Ihren Traum, als Sängerin durchstarten zu können, hat sie in ihren Koffer mit eingepackt. Sie hat in der Schweiz an Castings für TV-Shows teilgenommen – unter anderem am Vorsingen für «Voice of Switzerland» – doch es hat nicht gereicht für die nächste Runde. Aber von der Jury hat sie Komplimente für ihre schöne Stimme bekommen. Eine gute Erfahrung mehr. «Es braucht viel Durchhaltewillen. Ich weiss tief in mir drin, dass ich diesen Weg gehen möchte und dafür alles gebe», sagt sie.
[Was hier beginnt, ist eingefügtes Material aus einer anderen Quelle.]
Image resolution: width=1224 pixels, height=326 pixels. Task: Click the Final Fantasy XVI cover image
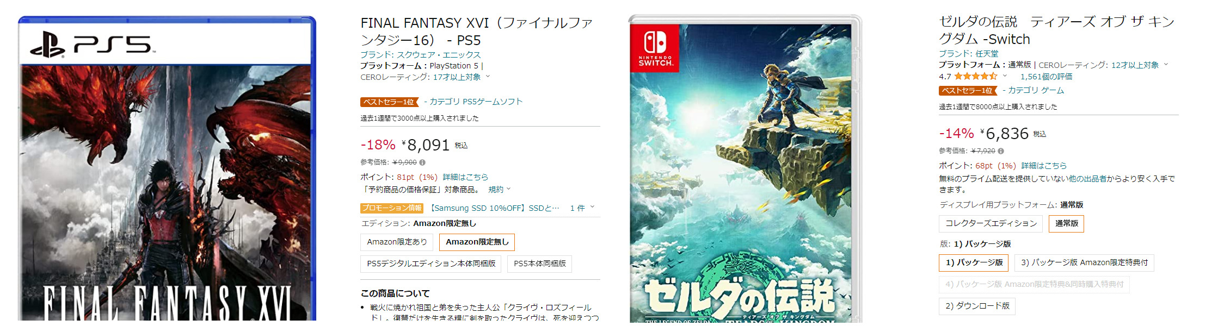(x=167, y=168)
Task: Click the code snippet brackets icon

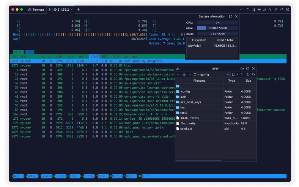Action: click(x=242, y=9)
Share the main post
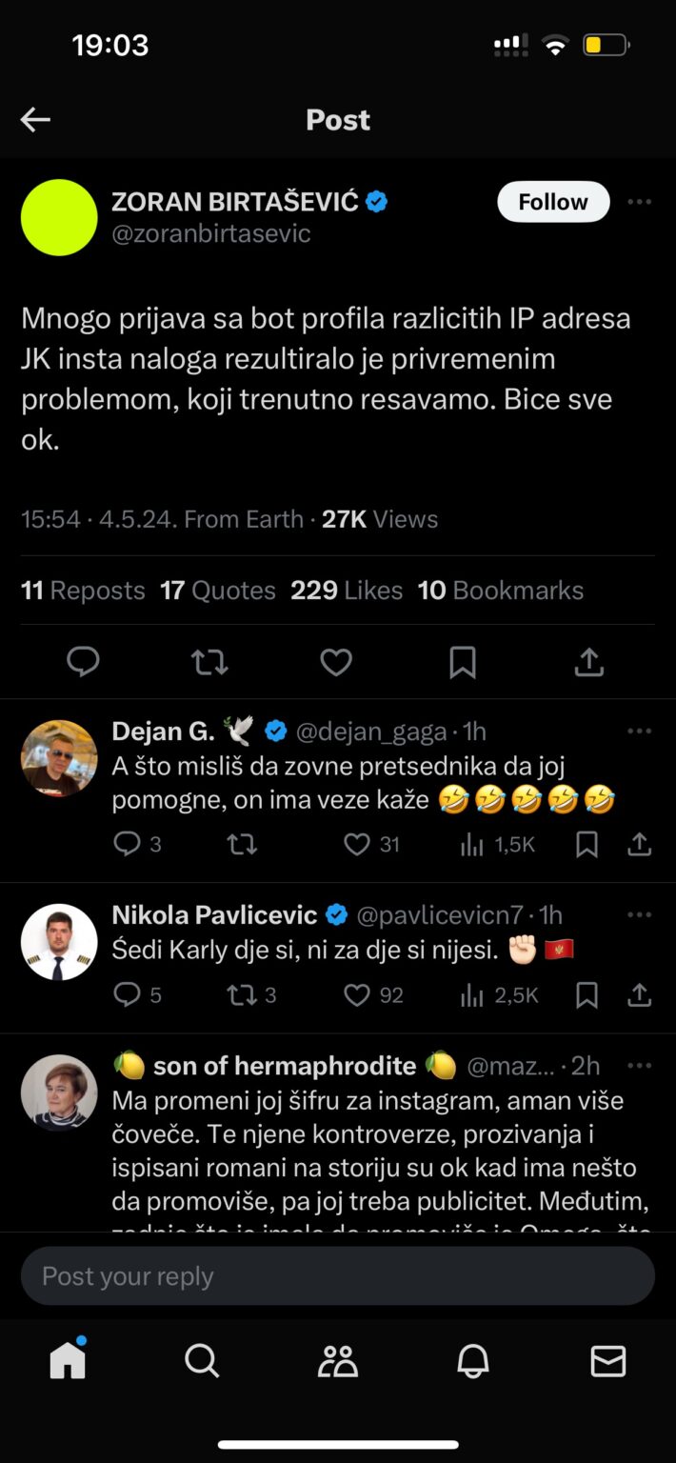676x1463 pixels. coord(589,662)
Sie denke viel darüber nach, wie es mit ihr weitergehen werde, doch die Antwort, ob sie wirklich alles auf die Karte Singen setzen soll, laute immer aus vollem Herzen «Yes!». «Ich möchte nichts anderes machen, als Sängerin sein», sagt sie. «Die Musik bedeutet mir viel. Ich singe viel lieber, als dass ich rede.»

CD und Videoclips

In Amerika sei sie in fünf Minuten mit ihrem Auto mitten in der Stadt, hier in der Schweiz habe sie gelernt, sich mit Bus und Zug fortzubewegen. «Ich habe die grüne Natur hier schätzengelernt und schon viel von der Schweiz gesehen, von Zermatt bis St. Moritz, von Luzern über Zürich bis Basel.»

Ihre Musik verbreitet Simone Nicole über YouTube oder über ihre eigene Website. Der aktuellste Song, das Duett «How About (We Share Some Laughter)», ist auch wie ihr Lied «Smile» über i Tunes zu kaufen. Dank Freunden und Bekannten konnte sie eine CD produzieren und hat professionelle Videos zu ihren Liedern gedreht. Die Filmerei und Fotografie ist eine weitere grosse Leidenschaft der 22-Jährigen. Zu vielen ihrer Lieder hat sie eigene Clips gedreht, an denen sie oft nächtelang arbeitet.

Ein Lied in fünf Minuten

Als Schlagzeugerin war Simone Nicole zwei Jahre Mitglied in einer Band. «Mein Stil ist aber eher ruhiger, nicht so sehr Rock 'n ' Roll.» Deshalb gehe sie heute ihren eigenen Weg mit Musik im Indie-, Pop-, Singer/Songwriter- oder Alternativ-Rock-Stil. Mit einigem Erfolg: Immer mehr werde sie in ihrer Heimatstadt Dallas gebucht für verschiedene Auftritte.

In der Schweiz wohnt sie bei Freunden der Familie in Neukirch und jobbt etwas, um den Alltag bestreiten zu können. Daneben schreibt sie auch Songs mit Inspirationen aus ihrer neuen Umgebung. «Meistens habe ich zuerst den Text für ein neues Lied, und erst nachher kommt die Melodie dazu.» Es komme vor, dass sie innerhalb von fünf Minuten ein Lied schreiben könne. Aber heute hat sie keinen Grund mehr, sich dafür in den Kleiderkasten zurückzuziehen.